DLS-2 (the Downloadable Sounds format, level 2) is a sound format used for creating and storing samples, much like the popular Akai sample format. DirectMusic can use DLS-2 samples. The great thing about DLS-2 support in DirectMusic is that audio producers can create their own custom sample bank and include it as part of the DirectMusic file. This means that no matter who plays the DirectMusic file, they will hear the same sounds that everyone else does (as opposed to relying on their sound card or soft synth rendering the sequence data). DLS also specifies basic synthesis abilities — specification of which waves comprise an Instrument and how to modify the source wave data according to MIDI parameters like pitch bend, modulation, and so on. DirectMusic, or more specifically the Microsoft Software Synthesizer that DirectMusic uses, supports DLS-2, which adds numerous additional features, including six stage envelopes for volume and pitch, two low-frequency oscillators, and MIDI-controllable filtering per voice. When using DirectMusic, these sample-based Instruments are stored in DLS Collections, which can be self-contained files (generally using the .dls file extension) or embedded directly within pieces of music, similar to traditional MOD files and the newer .rmid extension to standard MIDI files, where sampled Instruments can be embedded within the same file as the note information.
3D Spatialized Audio
Our world is one of three dimensions. Most audio that you've heard played over the radio or television exists in one or two dimensions. Even surround sound lacks a vertical component (sound coming from above or below). Audio engineers have developed a technique that synthesizes the way we hear sound in 3D space. DirectX Audio has this functionality. This means that a sound can be mixed in space not only to sound closer, farther away, or to the left or right but also from above, below, and even behind us, all using just two speakers! We do not go into detail here on how or why DX Audio is able to do this. Just know that you have the ability to mix sound in 3D using DirectX Audio.
DirectMusic Rules and Regulations
DirectMusic imposes several rules and limitations that you should keep in mind. We cover the more significant ones here and discuss more specific restrictions as they arise.

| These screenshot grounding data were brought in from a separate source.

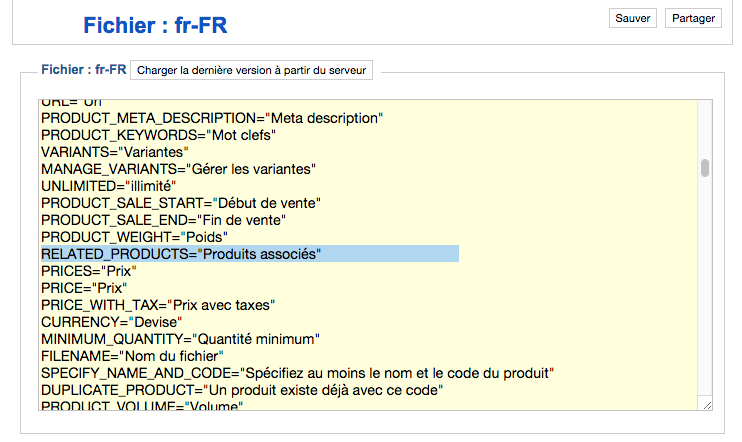Image resolution: width=742 pixels, height=442 pixels.
Task: Click the PRODUCT_WEIGHT="Poids" line
Action: (135, 237)
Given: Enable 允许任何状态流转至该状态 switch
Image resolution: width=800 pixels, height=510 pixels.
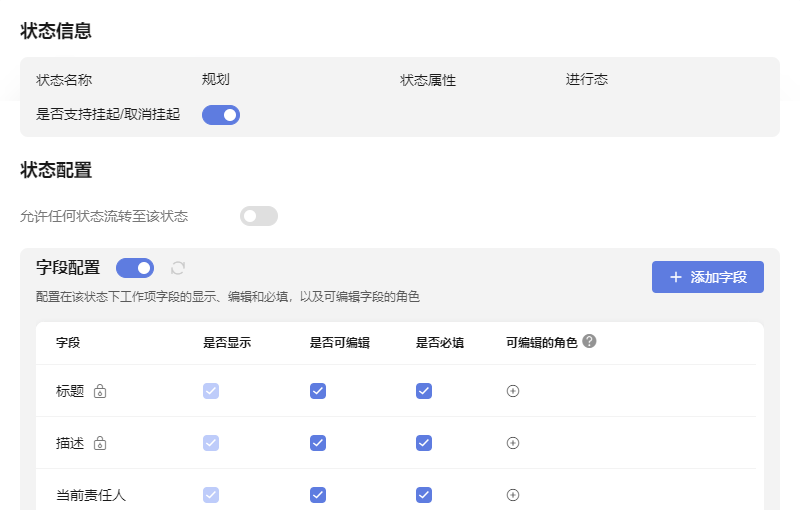Looking at the screenshot, I should click(x=258, y=216).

Each DirectMusic Performance Has a Single Tempo at Any One Time
A DirectMusic Performance is somewhat analogous to a conductor and an orchestra; the conductor is only able to conduct at a single speed at any time (unless he is conducting some avant-garde piece of contemporary music!), and the orchestra as a whole needs to understand where those beats are. All pieces of music playing on a Performance must play at the same tempo — and a tempo change imposed by one piece of music will affect all other playing pieces of music. This becomes most interesting when using DirectMusic for playing sound effects and ambient sound in addition to music, as these sounds care nothing for tempo. SFX and ambience may inadvertently cut off because of musical tempo changes. There are several options that you may consider:

Author all content at the same tempo. This of course defeats the ability to change speeds based on various events.

Use clock-time Segments for sound effects. Every Segment file can specify whether it is meant to use music-time or clock-time.A music-time Segment bases its timing information on the tempo of the music. Notes will play for a specific number of measures, beats, ticks, etc. If the tempo changes, the note will be played for less or more time — desirable for music but not so much for other sounds. A clock-time Segment, by contrast, only pays attention to the system clock and absolute time. Generally used for Segments that only contain non-note-based wave information, a clock-time Segment uses millisecond accuracy for playback. A wave told to play for 5.12 seconds will play for exactly that amount of time, regardless of tempo changes that occur while it is playing.

Use multiple DirectMusic Performances. You can always run more than one DirectMusic Performance simultaneously. The amount of processing power used (i.e., the CPU overhead) for a second DirectMusic Performance is small, though of course there are now additional assets to manage and track. Consider playing sound effects, ambience, and other audio cues that do not respond to tempo on one performance (with constant tempo), while music-oriented sounds will be played on another performance (with variable tempo).

Primary and Secondary Segments
The next restriction to keep in mind is the differences between primary and secondary Segments. A Segment can be either primary or secondary. Only one primary Segment may play at a time; starting a new primary Segment will implicitly stop and replace any previously playing primary Segment. Primary Segments typically dictate tempo, groove level, chord progression, and other big picture (aka "global") performance-level events. By contrast, many secondary Segments may be playing at the same time. Secondary Segments typically layer on top of the primary Segment, picking up and using the primary Segment's tempo and other settings. However, if a secondary Segment plays as a controlling secondary Segment, rather than layer on top of the primary Segment, it will actually replace corresponding Tracks from the primary Segment. Controlling secondary Segments are typically reserved for more advanced usage (for instance, changing the chord progression of the primary Segment, say, when an antagonist enters the same room as the hero in the game).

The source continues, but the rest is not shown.